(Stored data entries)
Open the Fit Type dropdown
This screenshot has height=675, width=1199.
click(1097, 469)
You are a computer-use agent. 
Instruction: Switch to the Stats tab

• _ACTIVITY_:
Print the line containing "This screenshot has height=675, width=1199.", then every line after it through the last line of the records, each exactly as written; nothing else belongs in the answer.

• _ANSWER SECTION_:
This screenshot has height=675, width=1199.
click(1097, 469)
You are a computer-use agent. 
Instruction: Switch to the Stats tab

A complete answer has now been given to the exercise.